Es war ein Szenario wie aus einem Film: Kevin Escoffier geriet mit dem Bug frontal in eine fünf Meter hohe Welle und das Boot zerbrach in zwei Teile. Der Franzose konnte sich in sein Schlauchboot retten und trieb fast zwölf Stunden ohne Rettung im Südpolarmeer – bis ein Konkurrent ihn an Bord holte.

Getreu des Mottos seiner Yacht „Yes, We Cam!“ zeigte Jean Le Cam tatsächlich, was er kann. Er kam dem havarierten Skipper zur Hilfe und brachte ihn in Sicherheit. „Es war bei den Bedingungen nicht einfach. Es war Nacht, das Meer stürmisch. Ich musste fünf, sechs Mal wieder wenden und an den Ort fahren, wo ich Kevin gesehen habe“, so LeCam von Bord seines Bootes. Aufgrund dieser unklaren Lage wurden zunächst weitere Skipper in die Rettungsaktion eingebunden. Darunter auch der Deutsche Boris Herrmann. Die Zeit aller an der Rettung beteiligten Skipper wurde zurückgesetzt.

Herrmann segelt seit Beginn der Vendée Globe konstant und liegt derzeit auf dem sechsten Rang. Als ihn die Meldung der Rettung erreichte, befand er sich in etwa 80 Meilen westlich von dem Unfall.

Deutscher Segler Boris Herrmann auf Rang 6

Mit Escoffier muss bereits der zweite Franzose die Rückreise antreten und kann nicht mehr am Rennen teilnehmen. Diese Erfahrung machte zuvor Nicolas Troussel mit seiner CORUM L’Épargne, die einen Mastbruch erlitt und den Franzosen aus dem Rennen ausscheiden ließ. Für Escoffier endete das Rennen nun plötzlich und das, wo er mit dem dritten Platz zu den Führenden gehörte.
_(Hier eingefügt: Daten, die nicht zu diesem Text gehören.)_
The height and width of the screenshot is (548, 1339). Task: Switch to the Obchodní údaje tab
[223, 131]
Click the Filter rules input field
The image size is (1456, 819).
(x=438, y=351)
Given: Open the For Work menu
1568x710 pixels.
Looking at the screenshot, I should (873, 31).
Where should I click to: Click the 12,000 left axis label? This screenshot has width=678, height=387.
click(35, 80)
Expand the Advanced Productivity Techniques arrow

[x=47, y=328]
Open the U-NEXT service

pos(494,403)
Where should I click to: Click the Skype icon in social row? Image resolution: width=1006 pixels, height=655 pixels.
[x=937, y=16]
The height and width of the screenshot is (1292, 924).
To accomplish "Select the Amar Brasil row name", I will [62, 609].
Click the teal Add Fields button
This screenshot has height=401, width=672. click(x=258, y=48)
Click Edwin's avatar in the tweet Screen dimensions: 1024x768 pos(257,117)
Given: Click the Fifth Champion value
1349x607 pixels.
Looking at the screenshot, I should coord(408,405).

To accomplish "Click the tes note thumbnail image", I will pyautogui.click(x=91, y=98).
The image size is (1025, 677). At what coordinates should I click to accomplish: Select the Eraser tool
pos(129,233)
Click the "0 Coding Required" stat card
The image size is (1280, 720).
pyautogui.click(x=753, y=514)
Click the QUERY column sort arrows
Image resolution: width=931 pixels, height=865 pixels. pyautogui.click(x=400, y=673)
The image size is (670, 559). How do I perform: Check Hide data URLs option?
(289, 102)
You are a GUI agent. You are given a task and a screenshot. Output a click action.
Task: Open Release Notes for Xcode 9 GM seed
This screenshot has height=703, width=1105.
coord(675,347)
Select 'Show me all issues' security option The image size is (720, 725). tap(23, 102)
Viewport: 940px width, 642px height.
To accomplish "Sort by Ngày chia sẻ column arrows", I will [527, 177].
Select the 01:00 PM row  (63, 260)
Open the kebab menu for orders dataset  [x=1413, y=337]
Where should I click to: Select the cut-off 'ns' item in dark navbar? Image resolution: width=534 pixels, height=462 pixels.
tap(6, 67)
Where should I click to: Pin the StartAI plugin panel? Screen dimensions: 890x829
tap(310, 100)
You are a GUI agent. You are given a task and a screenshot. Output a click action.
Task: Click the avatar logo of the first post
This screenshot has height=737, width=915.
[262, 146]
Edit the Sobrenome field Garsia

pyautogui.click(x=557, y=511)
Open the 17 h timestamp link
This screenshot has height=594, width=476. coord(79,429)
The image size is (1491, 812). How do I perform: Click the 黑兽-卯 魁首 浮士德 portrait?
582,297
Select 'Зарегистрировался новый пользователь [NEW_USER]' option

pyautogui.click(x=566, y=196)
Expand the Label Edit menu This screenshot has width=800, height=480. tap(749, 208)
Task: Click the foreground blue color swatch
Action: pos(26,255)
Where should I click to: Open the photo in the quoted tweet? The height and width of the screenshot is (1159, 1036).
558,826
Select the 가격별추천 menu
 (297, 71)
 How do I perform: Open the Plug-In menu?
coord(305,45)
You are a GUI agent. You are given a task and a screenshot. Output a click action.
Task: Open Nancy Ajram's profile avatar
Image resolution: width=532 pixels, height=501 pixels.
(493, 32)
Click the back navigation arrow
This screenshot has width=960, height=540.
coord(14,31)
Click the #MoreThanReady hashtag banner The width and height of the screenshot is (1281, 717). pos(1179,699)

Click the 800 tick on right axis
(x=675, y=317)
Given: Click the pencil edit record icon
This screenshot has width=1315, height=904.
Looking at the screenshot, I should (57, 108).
Nach der Rettungsaktion liegt Le Cam hinter Herrmann auf dem siebten Rang. Vor zwölf Jahren war der Franzose bei der Vendée Globe selbst in einer ungünstigen Situation und wurde von seinem Konkurrenten Vincent Riou gerettet. Sein Boot trieb damals vor Kap Hoorn auf dem Kopf. Nun bekam der 61-Jährige die Chance, die Hilfe weiterzugeben, die er damals bekam.